E’ stata confermata dai giudici di Cassazione la decisione con cui, nel merito, era stata dichiarata l’illegittimità di un licenziamento disciplinare comminato ad una lavoratrice per asserito comportamento denigratorio nei confronti del datore di lavoro.
La donna era stata incolpata per aver sottoscritto un esposto indirizzato alla procura della Repubblica e al ministero del Lavoro con cui aveva duramente criticato la società datrice perché, nonostante fosse in continua crescita, aveva fatto ricorso impropriamente a procedure di cassa integrazione e di mobilità, realizzando gli estremi di una truffa a danno dello Stato.
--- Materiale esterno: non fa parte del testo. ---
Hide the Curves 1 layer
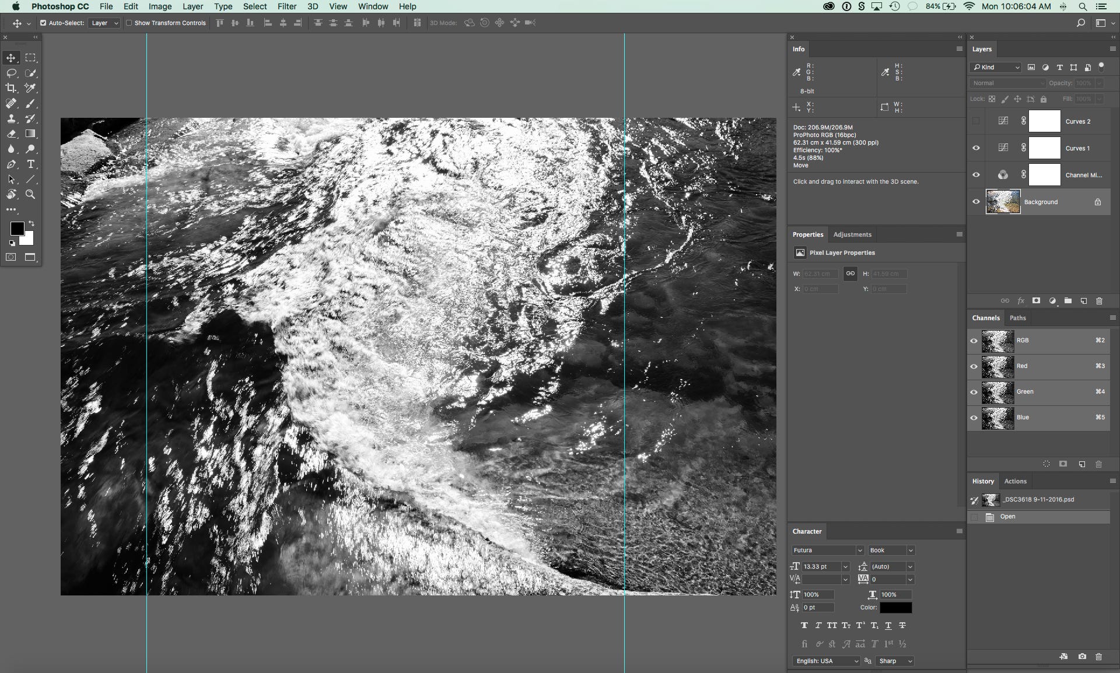point(976,148)
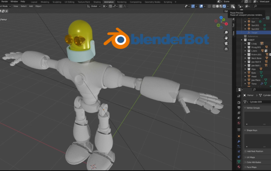Open the World properties globe tab

238,124
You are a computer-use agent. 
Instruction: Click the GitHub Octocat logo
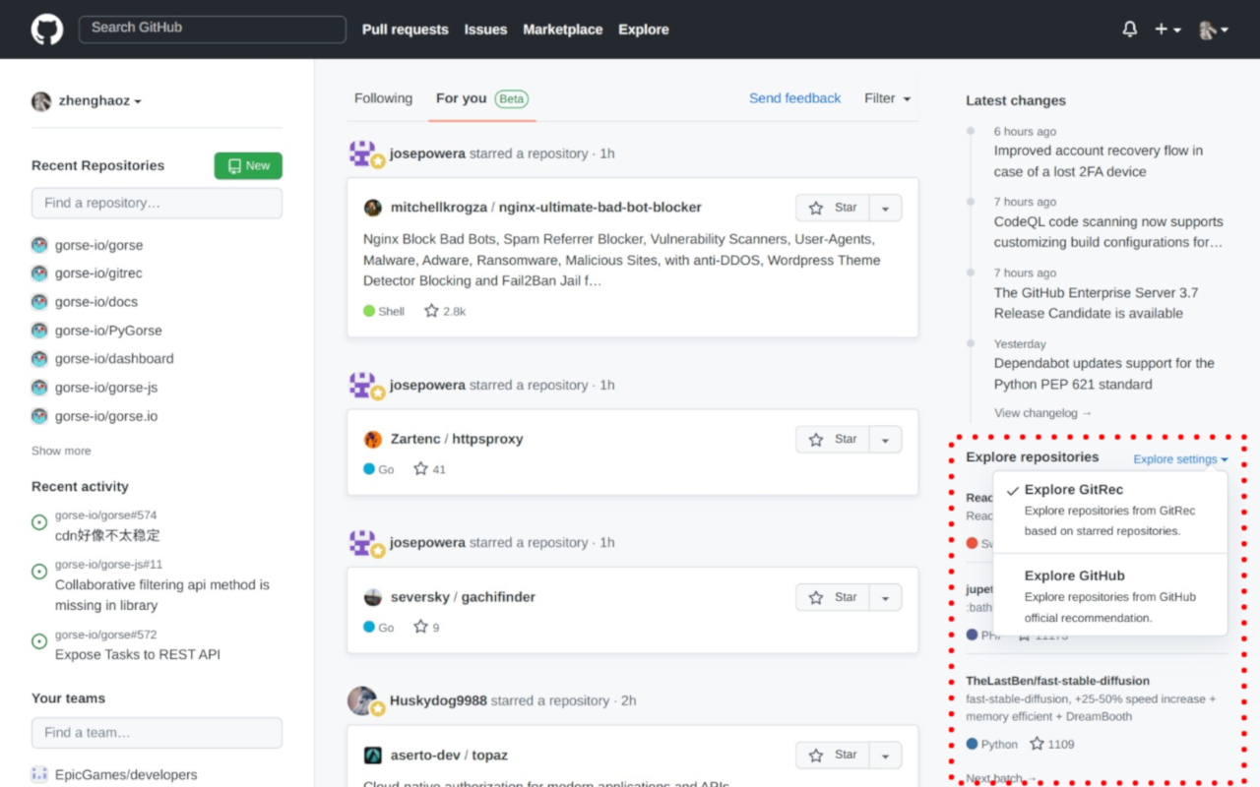[x=46, y=30]
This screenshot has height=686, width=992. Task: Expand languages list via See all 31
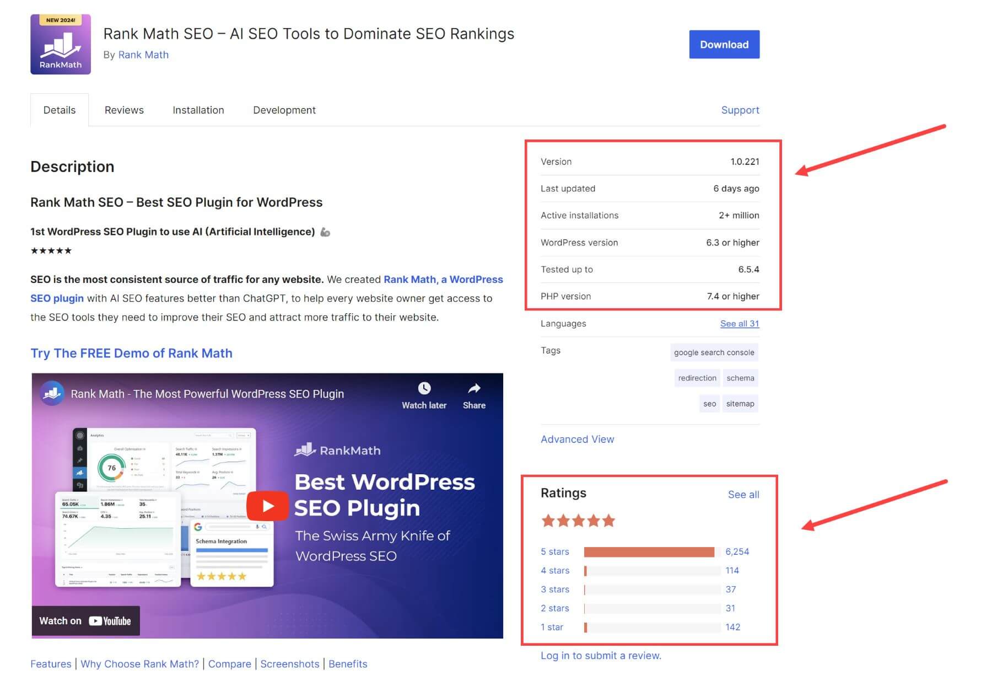click(x=739, y=324)
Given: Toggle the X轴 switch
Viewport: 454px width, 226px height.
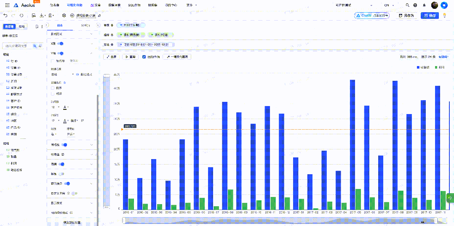Looking at the screenshot, I should [60, 43].
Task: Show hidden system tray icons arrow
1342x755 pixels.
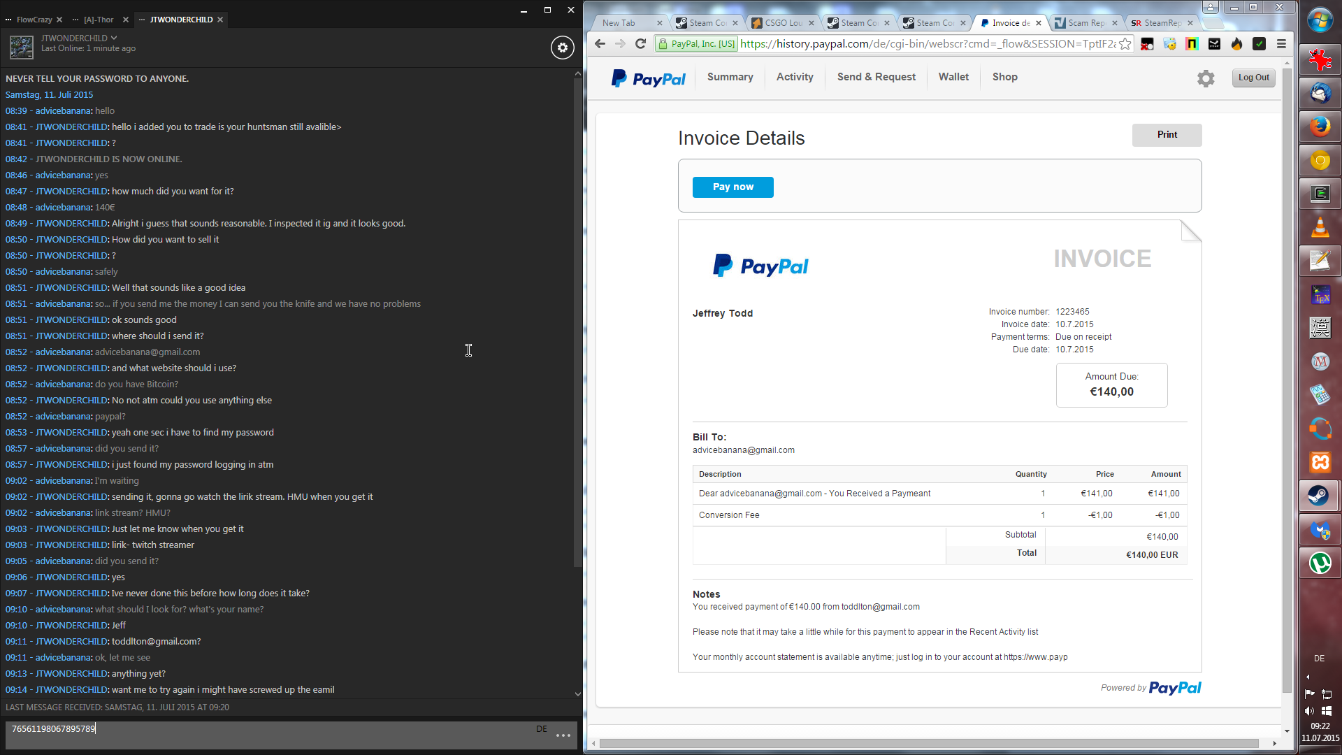Action: coord(1308,677)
La Suprema corte – sentenza n. 996 del 17 gennaio 2017 – ha aderito ai rilievi contenuti nella pronuncia di merito, dove era stato rimarcato che la lavoratrice aveva fatto riferimento a circostanza già discusse in sede aziendale e sindacale.
Inoltre, era stato evidenziato che l’esposto non aveva inciso in alcun modo sulla comunicazione mediatica e sulle dinamiche endoaziendali, dato anche il lungo tempo trascorso fra l’invio del medesimo e quello della lettera di contestazione del licenziamento poi ricevuta dalla dipendente.
Per i giudici di merito, ossia, l’esposto stesso si risolveva semplicemente nella sottoposizione alle autorità competenti della richiesta di vaglio di una situazione già all’attenzione del pubblico dibattito.
Nel testo della decisione di legittimità è stato, sul punto, ricordato come il diritto di cronaca, e di critica quindi, è legittimo se rispetta il principio della continenza sostanziale, secondo cui i fatti narrati devono corrispondere a verità, e quello della continenza formale, secondo cui l’esposizione dei fatti deve avvenire misuratamente.
E nella specie, secondo gli Ermellini, il diritto di critica esercitato dalla dipendente era stato coerente con i citati canoni di continenza sostanziale e formale entro i quali tale diritto andava esplicitato.
I fatti segnalati all’autorità giudiziaria - si legge nel testo della pronuncia – riportavano, infatti, il contenuto di quelli già riportati dalla stampa e discussi in sede istituzionale ed erano, quindi, coerenti con i canoni sostanziali del diritto.
Inoltre, anche il canone di continenza formale era stato rispettato in quanto, nell’esposto della donna, l’uso dei termini quali illecito o truffa era da ritenersi strettamente correlato a dei dati già conosciuti da tempo dall’opinione pubblica.